Les objets qui racontent
Chez ma grand-mère, j’ai toujours vu une chaufferette en bois, un « petou » comme on l’appelle dans ma famille, en gallo. Entre le tiroir et le marchepied, percé de trous, il nous servait à nous asseoir près de la cheminée. Je n’ai appris que plus tard son utilité première, son histoire d’avant moi, qui était de récupérer les braises pour se réchauffer les pieds. De cette histoire, partagée aux élèves de mon école, est né un projet : réaliser un catalogue d’objets qui raconteraient leur histoire et celle de leur famille. Une centaine d’élèves ont embarqué dans cette aventure. De la spontanéité des uns, qui « savent » immédiatement ce qu’ils vont présenter, au stress des autres, qui n’ont aucune idée de ce qu’il « faut » apporter, jusqu’à la résistance des derniers « qui n’ont rien » chez eux, il faut gérer les émotions que procure cette demande : livrer quelque chose de soi et de sa culture.
Il y aura des clichés de mariage, comme celui de Sacha, une photo de ses arrière-grands-parents, dont il ne sait pas grand-chose, si ce n’est le lieu où elle a été prise, la Sicile. Sa maman confirme, elle aussi, n’en savoir que bien peu de choses. Elle a rompu les liens avec sa famille, qui aurait pu donner des explications. Pourtant, après cet échange, Sacha m’informe que sa mère a envoyé un mail… pour savoir. Alors Sacha pourra découvrir et nous raconter l’histoire de sa famille sicilienne, du voyage migratoire de la Tunisie à l’Algérie, avant de s’installer en France. Il mêlera, avec un plaisir certain, la petite et la grande histoire, en intégrant sa diaspora familiale aux grands mouvements migratoires du siècle dernier.
Il y aura des objets cultuels, parfois transmis par les générations précédentes, des objets de cuisine ou de soins, des instruments de musique, des costumes et des bijoux. Kadi et sa maman raconterons l’histoire d’un bracelet en argent, qui pèse autant que les premiers cheveux coupés des enfants, selon la tradition, tandis que Sara décrira le « tazolt » de sa maman, un flacon de maquillage transmis par sa mamie pour son mariage.
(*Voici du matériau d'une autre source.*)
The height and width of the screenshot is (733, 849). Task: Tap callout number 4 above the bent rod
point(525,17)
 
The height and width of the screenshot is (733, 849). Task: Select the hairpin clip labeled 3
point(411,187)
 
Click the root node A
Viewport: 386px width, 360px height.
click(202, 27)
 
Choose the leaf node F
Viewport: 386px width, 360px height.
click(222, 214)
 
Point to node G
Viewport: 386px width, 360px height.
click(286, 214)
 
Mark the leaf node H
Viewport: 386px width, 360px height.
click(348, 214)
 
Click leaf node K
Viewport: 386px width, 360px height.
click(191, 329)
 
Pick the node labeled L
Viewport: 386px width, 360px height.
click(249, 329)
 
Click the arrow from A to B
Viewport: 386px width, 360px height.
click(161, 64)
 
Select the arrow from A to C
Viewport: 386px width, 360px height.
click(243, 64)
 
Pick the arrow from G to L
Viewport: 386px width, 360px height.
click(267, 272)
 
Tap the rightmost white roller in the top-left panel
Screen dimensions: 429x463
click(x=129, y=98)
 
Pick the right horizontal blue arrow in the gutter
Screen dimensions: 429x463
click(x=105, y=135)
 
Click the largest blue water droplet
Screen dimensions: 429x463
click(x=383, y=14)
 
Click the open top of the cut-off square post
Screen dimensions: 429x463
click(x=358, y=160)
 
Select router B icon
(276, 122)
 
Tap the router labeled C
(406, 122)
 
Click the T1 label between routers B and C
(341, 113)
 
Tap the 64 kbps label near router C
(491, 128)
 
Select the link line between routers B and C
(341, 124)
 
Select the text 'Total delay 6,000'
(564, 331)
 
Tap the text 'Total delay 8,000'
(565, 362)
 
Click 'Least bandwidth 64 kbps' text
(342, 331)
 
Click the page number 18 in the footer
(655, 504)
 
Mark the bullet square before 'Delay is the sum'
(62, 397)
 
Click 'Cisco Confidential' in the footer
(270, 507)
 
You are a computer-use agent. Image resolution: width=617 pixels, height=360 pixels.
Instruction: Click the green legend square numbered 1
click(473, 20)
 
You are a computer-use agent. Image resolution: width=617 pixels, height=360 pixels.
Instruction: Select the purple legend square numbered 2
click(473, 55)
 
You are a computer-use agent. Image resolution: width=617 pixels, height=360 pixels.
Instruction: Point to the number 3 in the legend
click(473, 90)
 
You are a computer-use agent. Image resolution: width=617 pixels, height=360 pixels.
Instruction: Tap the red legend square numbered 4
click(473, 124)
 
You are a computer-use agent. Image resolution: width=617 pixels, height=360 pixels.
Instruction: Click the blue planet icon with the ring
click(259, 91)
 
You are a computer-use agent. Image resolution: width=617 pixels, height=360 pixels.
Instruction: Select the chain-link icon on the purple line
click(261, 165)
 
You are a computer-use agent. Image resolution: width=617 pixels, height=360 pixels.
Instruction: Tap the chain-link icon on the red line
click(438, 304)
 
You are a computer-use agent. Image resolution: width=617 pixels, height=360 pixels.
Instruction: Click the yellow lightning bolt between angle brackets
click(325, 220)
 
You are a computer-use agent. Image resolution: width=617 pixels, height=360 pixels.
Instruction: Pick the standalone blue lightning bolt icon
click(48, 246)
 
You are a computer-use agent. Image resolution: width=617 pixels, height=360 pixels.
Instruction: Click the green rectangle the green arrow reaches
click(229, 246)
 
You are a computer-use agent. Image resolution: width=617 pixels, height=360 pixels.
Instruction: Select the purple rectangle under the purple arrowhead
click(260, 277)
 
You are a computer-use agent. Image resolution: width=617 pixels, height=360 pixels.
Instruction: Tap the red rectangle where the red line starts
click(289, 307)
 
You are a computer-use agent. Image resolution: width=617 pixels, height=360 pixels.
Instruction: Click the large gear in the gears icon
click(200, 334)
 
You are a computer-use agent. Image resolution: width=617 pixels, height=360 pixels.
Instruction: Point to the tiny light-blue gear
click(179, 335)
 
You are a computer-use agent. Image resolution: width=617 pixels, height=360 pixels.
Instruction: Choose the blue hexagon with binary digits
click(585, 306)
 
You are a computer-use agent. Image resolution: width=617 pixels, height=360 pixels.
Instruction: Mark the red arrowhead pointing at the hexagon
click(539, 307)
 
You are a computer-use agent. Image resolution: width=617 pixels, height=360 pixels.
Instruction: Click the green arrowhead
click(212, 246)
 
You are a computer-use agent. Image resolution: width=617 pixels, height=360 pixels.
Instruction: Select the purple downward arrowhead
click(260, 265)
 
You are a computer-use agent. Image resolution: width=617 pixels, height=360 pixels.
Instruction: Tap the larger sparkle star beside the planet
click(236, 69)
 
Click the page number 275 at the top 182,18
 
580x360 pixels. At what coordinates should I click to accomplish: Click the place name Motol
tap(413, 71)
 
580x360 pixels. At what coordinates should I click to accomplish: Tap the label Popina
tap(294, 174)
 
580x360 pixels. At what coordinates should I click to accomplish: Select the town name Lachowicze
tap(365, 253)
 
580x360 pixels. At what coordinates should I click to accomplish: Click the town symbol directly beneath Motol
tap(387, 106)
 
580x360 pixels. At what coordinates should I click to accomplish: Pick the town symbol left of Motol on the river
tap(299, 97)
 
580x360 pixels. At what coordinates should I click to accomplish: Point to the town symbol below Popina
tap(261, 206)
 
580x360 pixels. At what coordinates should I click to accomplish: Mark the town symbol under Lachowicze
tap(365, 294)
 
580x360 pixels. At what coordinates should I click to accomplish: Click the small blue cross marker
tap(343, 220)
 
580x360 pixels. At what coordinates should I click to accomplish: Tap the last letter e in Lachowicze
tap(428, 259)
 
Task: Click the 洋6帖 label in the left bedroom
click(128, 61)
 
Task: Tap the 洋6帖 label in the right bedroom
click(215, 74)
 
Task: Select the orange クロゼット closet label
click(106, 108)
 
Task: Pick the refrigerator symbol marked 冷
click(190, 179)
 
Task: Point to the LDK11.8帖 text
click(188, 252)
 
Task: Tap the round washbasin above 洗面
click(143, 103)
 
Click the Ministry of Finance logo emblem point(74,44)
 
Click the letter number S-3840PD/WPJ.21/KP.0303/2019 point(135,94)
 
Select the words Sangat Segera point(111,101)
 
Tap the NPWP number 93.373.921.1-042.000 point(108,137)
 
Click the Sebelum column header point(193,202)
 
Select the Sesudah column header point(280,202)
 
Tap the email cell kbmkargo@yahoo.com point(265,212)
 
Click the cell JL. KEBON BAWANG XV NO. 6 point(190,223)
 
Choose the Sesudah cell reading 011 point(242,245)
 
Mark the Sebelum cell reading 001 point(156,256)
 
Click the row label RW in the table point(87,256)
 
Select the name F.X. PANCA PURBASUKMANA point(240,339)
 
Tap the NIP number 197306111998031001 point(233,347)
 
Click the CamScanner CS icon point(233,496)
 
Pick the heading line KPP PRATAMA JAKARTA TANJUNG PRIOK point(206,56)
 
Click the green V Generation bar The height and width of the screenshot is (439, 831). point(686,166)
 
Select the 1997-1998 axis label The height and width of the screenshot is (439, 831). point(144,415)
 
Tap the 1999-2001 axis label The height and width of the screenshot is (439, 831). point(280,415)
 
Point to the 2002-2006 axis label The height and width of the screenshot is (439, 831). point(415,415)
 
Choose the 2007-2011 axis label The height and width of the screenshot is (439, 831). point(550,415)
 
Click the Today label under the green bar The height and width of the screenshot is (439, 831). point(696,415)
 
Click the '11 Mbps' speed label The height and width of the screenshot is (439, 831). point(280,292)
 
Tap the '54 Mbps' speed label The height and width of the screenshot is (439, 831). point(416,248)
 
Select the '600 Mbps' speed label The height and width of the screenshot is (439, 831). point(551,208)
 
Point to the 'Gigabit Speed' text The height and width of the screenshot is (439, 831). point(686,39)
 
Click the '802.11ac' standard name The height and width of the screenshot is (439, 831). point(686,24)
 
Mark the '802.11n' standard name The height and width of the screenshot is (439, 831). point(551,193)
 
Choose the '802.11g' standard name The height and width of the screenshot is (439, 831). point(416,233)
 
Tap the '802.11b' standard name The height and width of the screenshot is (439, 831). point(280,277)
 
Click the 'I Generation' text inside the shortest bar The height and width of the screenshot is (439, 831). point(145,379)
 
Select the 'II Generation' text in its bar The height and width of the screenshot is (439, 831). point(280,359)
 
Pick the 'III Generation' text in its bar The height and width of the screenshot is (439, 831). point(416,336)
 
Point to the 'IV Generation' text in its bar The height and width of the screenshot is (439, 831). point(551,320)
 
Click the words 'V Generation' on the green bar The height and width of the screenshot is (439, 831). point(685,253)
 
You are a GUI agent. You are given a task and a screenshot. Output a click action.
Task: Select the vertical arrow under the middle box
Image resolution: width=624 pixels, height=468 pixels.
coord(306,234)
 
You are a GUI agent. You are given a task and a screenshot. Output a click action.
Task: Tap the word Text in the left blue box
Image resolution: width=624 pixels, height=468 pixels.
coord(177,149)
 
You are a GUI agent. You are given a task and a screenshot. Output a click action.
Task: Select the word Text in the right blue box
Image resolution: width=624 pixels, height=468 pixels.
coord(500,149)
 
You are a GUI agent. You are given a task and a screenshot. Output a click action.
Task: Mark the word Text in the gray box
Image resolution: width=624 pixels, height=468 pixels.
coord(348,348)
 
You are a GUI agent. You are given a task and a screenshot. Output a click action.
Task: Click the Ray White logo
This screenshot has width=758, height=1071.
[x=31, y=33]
Certains choisiront des objets personnels liés à de grandes occasions et des moments importants de l’existence, comme le caftan offert à la maman d’Israe le jour de l’accouchement. Noura ramènera son bracelet de naissance, symbole du jour « lumineux » où la famille a obtenu un permis de séjour en France.
Il y aura aussi les objets rêvés ou fantasmés, ceux pour lesquels je chercherai une image sur le net. Ce dragon en verre, provenant du Cambodge, pays où il fait chaud et où Baptiste n’est jamais allé. Pourtant, ce dragon vert, il était à son papa, il a toujours été à la maison… ou bien, peut être que « c’est dans un rêve. »…
Cent quatre objets ont été recueillis pour nous raconter autant d’histoires. Chacun d’eux crée un récit au sein de la famille, tisse des liens entre « là-bas » et « ici », entre soi et l’autre, entre le présent et le passé. Cent quatre récits, pour autant de voyages transculturels et transgénérationnels.